◆ **INSTRUCTIONS TO FOLLOW**
Lines before the one containing "The width and" are not wanted; restate the rest below word for word, through the last line, but drop any pictures.

** Opening DATA PROVIDED block **

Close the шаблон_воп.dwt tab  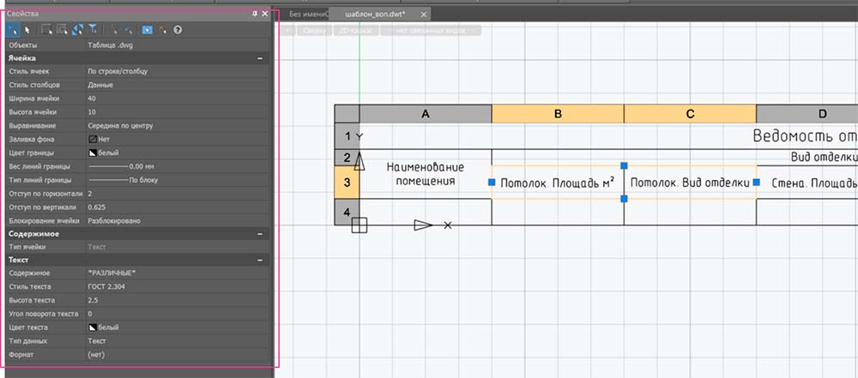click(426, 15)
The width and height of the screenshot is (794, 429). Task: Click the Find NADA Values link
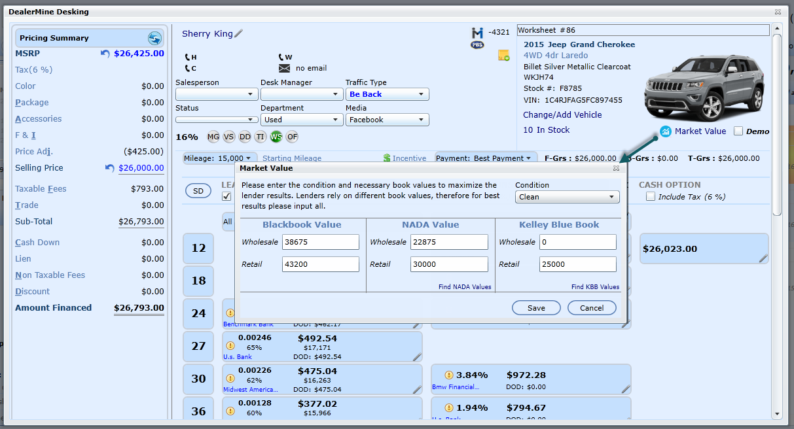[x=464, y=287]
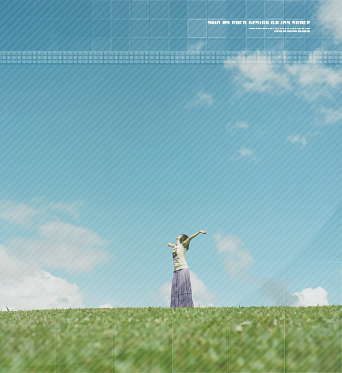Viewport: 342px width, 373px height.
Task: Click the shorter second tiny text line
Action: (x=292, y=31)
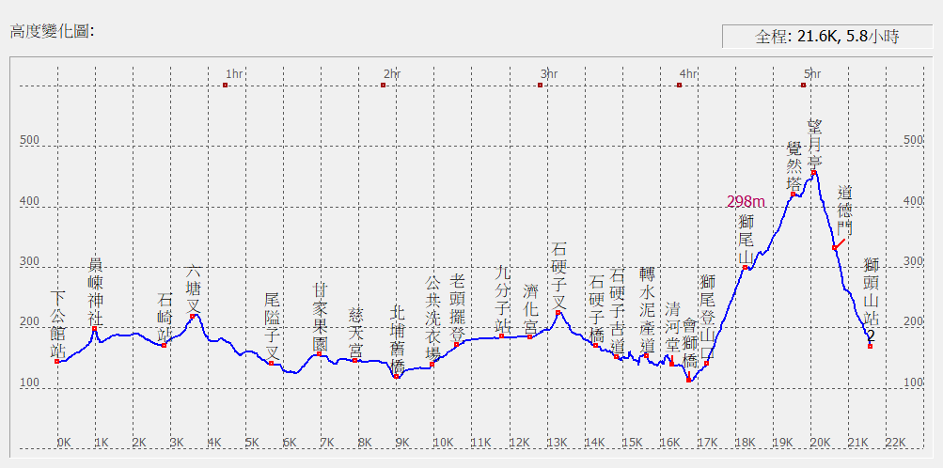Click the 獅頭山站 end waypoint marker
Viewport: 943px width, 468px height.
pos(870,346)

** Closing DATA PROVIDED block **

◆ **COMPLETED EXERCISE**
The width and height of the screenshot is (794, 429). Task: Click the Find NADA Values link
[x=464, y=287]
Viewport: 342px width, 373px height.
Task: Click the shorter second tiny text line
Action: (x=292, y=31)
Click the 獅頭山站 end waypoint marker
Viewport: 943px width, 468px height.
pos(870,346)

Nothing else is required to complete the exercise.